Sewage Dumping in Puget Sound
The Washington State Department of Ecology has asked the EPA regional office to allow a ban on ships dumping untreated sewage into Puget Sound. The rule applies to recreational boats longer than 21 feet and all commercial vessels.
Hydropower in Undeveloped Streams
The Department of Energy seeks proposals for new technology or techniques that could boost hydropower development in unbroken streams but without causing environmental harm.

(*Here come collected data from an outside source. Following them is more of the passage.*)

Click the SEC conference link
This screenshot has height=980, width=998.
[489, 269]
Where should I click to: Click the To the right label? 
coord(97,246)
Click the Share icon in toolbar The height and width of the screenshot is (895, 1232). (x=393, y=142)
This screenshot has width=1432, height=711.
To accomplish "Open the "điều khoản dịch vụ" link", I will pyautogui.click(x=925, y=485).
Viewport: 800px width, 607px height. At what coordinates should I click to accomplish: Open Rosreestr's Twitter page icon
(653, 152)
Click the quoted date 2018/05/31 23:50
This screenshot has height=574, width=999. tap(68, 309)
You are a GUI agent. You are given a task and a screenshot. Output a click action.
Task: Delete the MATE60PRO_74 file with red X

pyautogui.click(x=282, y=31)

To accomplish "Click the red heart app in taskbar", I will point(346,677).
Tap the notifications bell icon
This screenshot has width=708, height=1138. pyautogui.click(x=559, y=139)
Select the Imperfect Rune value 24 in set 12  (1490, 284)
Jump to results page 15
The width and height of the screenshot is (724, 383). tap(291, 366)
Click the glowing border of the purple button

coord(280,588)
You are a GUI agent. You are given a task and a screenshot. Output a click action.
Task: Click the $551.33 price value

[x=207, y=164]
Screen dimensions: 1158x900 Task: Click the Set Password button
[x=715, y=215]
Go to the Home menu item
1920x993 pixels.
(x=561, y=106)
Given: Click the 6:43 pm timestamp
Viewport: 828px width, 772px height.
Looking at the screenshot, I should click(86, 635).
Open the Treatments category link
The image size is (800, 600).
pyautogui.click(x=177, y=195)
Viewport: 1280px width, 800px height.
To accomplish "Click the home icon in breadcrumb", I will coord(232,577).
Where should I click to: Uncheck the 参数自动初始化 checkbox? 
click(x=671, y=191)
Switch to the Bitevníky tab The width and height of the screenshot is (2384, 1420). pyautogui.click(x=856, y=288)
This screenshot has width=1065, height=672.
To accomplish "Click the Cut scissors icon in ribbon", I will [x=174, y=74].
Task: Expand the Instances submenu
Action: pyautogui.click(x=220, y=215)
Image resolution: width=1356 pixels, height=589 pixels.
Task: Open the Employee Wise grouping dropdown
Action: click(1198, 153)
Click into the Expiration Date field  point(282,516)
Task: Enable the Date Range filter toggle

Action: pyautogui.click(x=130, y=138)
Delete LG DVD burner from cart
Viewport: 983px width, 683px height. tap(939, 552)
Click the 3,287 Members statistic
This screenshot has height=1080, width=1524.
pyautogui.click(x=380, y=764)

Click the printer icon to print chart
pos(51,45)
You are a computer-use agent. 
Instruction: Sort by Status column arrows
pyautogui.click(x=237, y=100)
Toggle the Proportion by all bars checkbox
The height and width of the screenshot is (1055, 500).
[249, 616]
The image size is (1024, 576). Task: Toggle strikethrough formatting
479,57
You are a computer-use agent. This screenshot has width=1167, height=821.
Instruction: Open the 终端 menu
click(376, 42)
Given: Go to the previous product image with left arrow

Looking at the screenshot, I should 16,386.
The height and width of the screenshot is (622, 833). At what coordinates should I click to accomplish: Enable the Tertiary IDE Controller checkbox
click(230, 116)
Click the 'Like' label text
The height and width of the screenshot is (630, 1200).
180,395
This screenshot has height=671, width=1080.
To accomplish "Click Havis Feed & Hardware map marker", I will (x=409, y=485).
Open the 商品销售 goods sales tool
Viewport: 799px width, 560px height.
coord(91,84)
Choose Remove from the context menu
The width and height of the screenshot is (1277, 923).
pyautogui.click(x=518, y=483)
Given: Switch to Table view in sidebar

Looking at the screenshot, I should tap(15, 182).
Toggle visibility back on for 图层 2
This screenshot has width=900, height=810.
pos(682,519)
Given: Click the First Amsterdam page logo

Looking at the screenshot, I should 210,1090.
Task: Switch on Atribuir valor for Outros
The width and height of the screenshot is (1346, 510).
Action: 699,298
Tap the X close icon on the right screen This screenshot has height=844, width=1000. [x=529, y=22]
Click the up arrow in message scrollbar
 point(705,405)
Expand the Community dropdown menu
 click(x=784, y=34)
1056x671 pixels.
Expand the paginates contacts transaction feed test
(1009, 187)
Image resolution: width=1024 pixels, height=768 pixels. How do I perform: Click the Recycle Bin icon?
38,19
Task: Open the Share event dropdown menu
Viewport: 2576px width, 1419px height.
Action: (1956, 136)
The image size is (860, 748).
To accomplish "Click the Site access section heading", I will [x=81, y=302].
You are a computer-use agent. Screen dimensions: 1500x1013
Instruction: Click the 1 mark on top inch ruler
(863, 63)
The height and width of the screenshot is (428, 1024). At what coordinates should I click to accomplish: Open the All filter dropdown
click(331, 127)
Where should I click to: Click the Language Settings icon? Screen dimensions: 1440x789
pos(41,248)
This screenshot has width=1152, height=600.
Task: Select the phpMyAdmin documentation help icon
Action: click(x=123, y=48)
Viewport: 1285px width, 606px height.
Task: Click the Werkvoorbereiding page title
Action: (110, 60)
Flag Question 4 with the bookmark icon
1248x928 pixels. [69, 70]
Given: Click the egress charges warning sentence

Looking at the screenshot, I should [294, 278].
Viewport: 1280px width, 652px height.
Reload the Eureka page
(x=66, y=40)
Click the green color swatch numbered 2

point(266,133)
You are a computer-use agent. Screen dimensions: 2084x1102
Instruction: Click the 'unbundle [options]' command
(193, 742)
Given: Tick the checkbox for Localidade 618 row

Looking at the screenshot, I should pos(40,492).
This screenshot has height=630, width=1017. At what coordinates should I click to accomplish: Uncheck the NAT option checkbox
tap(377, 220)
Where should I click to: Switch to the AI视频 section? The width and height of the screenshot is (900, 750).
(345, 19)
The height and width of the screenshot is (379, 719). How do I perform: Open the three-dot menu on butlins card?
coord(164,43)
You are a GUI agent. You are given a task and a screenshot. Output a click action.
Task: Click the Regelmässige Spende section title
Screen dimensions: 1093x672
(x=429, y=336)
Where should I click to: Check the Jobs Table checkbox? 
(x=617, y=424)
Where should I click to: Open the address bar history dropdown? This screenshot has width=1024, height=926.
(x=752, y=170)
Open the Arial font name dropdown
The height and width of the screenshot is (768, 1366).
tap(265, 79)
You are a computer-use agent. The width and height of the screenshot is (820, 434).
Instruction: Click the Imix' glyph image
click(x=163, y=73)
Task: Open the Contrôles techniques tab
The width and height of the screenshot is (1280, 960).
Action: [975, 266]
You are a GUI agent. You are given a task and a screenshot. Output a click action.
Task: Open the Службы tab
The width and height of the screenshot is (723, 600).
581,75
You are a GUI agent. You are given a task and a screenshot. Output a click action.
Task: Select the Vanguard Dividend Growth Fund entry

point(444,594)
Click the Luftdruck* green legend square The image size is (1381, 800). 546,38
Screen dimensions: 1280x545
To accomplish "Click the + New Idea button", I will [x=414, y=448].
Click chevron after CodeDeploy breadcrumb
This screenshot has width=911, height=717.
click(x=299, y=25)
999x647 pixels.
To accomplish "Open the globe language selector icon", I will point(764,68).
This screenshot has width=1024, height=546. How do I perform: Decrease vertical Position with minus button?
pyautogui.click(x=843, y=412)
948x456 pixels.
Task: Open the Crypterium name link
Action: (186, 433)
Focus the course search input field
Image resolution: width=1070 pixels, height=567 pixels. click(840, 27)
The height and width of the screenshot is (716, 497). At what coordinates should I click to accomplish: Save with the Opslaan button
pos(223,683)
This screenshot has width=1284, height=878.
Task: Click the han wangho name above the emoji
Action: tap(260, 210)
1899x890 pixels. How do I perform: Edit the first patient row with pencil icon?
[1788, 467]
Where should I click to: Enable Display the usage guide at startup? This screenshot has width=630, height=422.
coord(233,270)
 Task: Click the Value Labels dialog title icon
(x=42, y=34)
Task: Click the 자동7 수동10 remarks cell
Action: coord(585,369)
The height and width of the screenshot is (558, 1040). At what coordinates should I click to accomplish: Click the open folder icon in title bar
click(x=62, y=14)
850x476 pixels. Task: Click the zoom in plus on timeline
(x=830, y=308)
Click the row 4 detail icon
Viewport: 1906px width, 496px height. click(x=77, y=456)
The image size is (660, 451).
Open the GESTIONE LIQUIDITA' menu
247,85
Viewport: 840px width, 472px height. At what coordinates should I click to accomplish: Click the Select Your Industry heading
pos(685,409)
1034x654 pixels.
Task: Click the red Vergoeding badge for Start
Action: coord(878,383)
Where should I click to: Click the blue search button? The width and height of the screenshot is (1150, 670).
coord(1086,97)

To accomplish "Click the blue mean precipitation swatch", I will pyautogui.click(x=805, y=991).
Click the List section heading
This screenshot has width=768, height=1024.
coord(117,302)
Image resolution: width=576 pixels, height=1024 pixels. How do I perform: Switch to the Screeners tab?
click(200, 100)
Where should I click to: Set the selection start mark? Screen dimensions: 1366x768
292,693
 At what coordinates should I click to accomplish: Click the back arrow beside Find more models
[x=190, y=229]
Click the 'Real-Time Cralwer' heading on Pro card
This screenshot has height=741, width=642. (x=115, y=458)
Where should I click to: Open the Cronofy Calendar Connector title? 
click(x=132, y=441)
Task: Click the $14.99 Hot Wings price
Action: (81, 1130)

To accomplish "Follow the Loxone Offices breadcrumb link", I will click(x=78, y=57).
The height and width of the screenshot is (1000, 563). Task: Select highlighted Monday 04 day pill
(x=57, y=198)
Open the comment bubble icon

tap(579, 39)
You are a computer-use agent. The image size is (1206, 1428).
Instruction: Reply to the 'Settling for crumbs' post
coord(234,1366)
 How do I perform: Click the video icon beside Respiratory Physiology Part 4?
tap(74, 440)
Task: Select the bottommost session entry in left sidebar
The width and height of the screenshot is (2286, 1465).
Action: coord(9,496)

Details are in the above link, and proposals should be sent to HydroNextFOA@ee.doe.gov by December 16.
On the Radar
Dakota Access Pipeline
A U.S. Army Corps of Engineers district commander met with representatives of several Indian tribes involved in the pipeline protests. The corps said it would help provide a winter camp inside the Standing Rock Sioux reservation for protestors. The corps did not respond to Circle of Blue’s questions about the nature of this camp or the corps’ review of the pipeline route.
Nuclear Waste Storage
A Texas company proposes to store 40,000 metric tons of nuclear fuel waste at a disposal facility in the Permian Basin of western Texas. The U.S. Nuclear Regulatory Commission will lead the environmental review.
Waste Control Specialists would build the nuclear-fuel disposal site near its existing hazardous waste facilities in Andrews County, Texas.
Public comments on the scope of the review are being accepted for 45 days. Send them to WCS_CISF_EIS@nrc.gov.
Federal Water Tap is a weekly digest spotting trends in U.S. government water policy. To get more water news, follow Circle of Blue on Twitter and sign up for our newsletter.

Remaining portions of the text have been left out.